Here’s an Interesting Story

Okay, so… where do the billionaire and the covert CIA operations come in?

In 1968, a Soviet submarine with nuclear missiles sank in the Pacific Ocean in international waters. The Soviet search vessels were unable to locate the wreck. The CIA very much wanted access to what might be a treasure trove of Soviet nuclear secrets and codes. However, hanging around in the vicinity of a missing Soviet nuclear submarine would be difficult to explain. A cover story was needed, and that cover story was manganese.

The Manganese Deception

With the help of billionaire Howard Hughes, the CIA hid their operation, called “Project Azorian.” They claimed that their deep sea exploration ship was to go prospecting. They would search for a huge amount of manganese found on the ocean floor. It would be in the form of manganese nodules, lumps of manganese, and iron. In theory, Howard Hughes’ company would profitably harvest these nodules with a ship equipped for exploring and collecting things from the bottom of the ocean. Since manganese is important for steel manufacturing (and therefore important to the military), they mine almost all of it outside the United States.

In reality, this was never a reasonable way to get access to a metal that they could easily mine in many parts of the world. However, it was an excuse to send a ship equipped with everything needed for the project to wander around the Pacific. On paper, Hughes was the owner of the ship, so it wouldn’t attract as much attention as a military vessel while probing around in international waters.

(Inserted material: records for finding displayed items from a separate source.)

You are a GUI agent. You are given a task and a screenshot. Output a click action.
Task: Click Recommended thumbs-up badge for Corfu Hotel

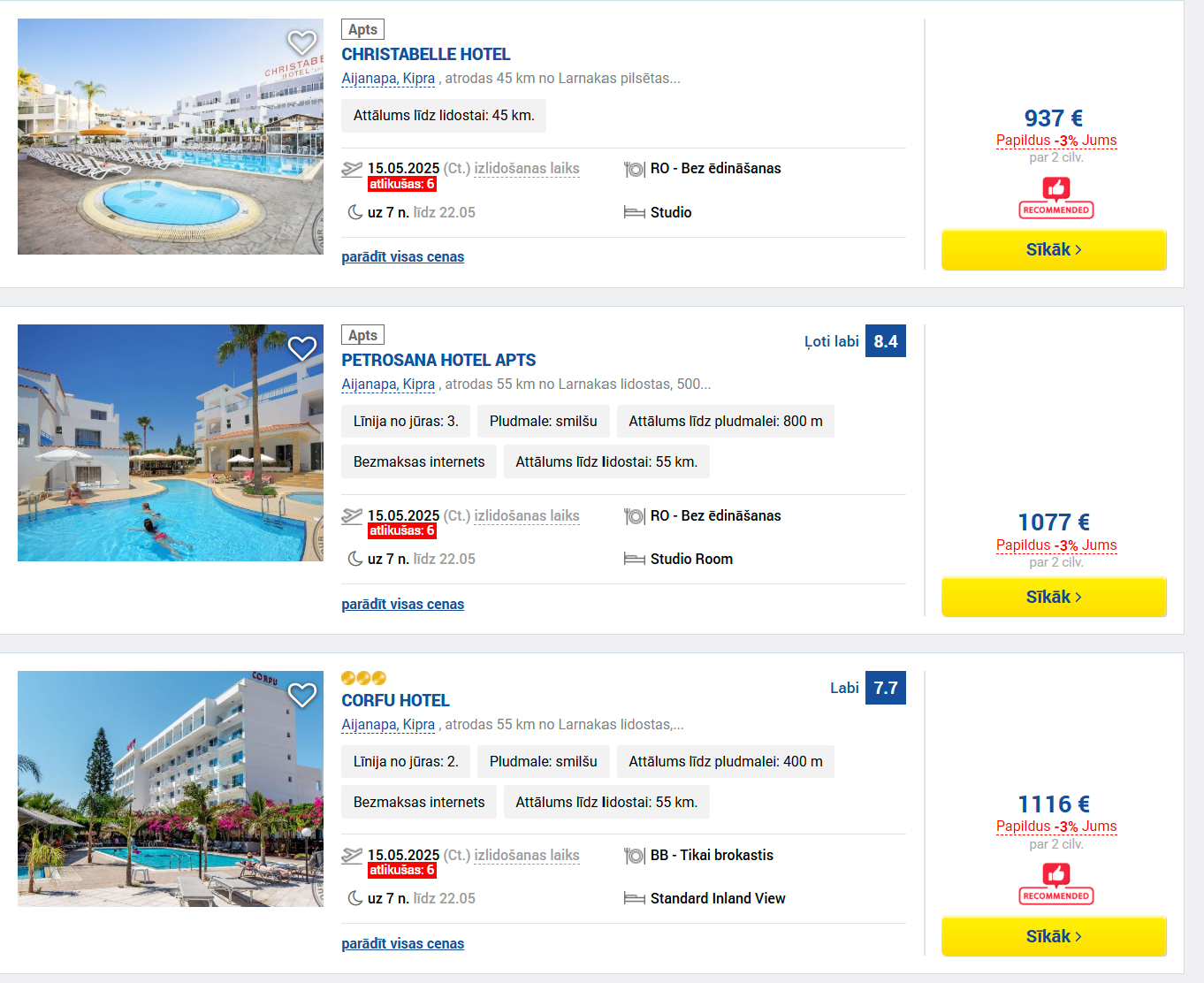coord(1056,884)
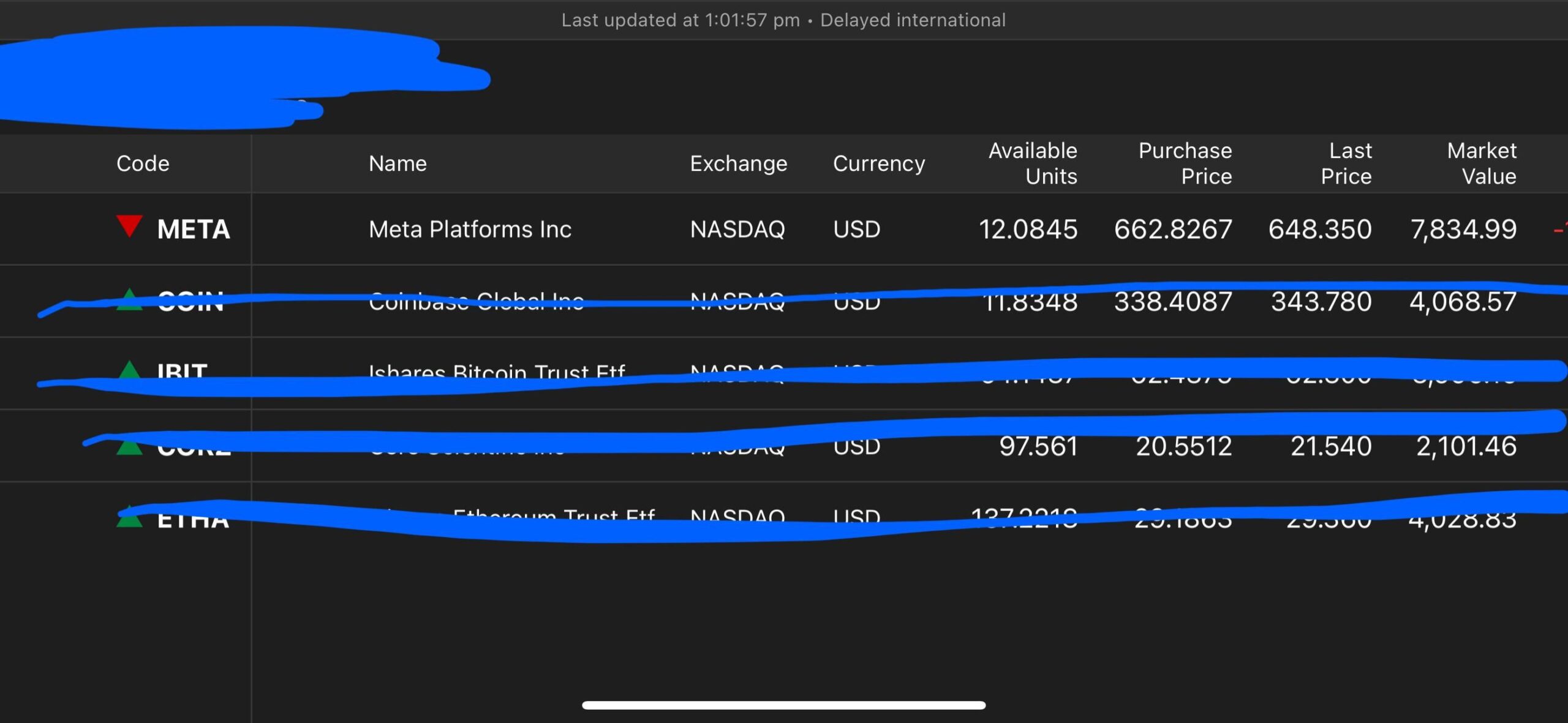1568x723 pixels.
Task: Click 2,101.46 market value cell
Action: (1466, 447)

The project was able to recover parts of the sub, possibly including two missiles and other classified information. But it could not recover most of the submarine. After Project Azorian ended, prospecting for manganese on the ocean floor was abandoned in favor of the less ridiculous solution of digging it out of the ground.

There are also people who think the cover-up was a cover-up, pretending to have an interest in the lost submarine when in reality they were trying to access deep-sea communication cables or build underwater nuclear weapon launchers. This story seems approximately as logical as deep ocean rock collecting, although if surface reserves of manganese ever run out, the nodules scattered across the ocean floor might be a target of interest again.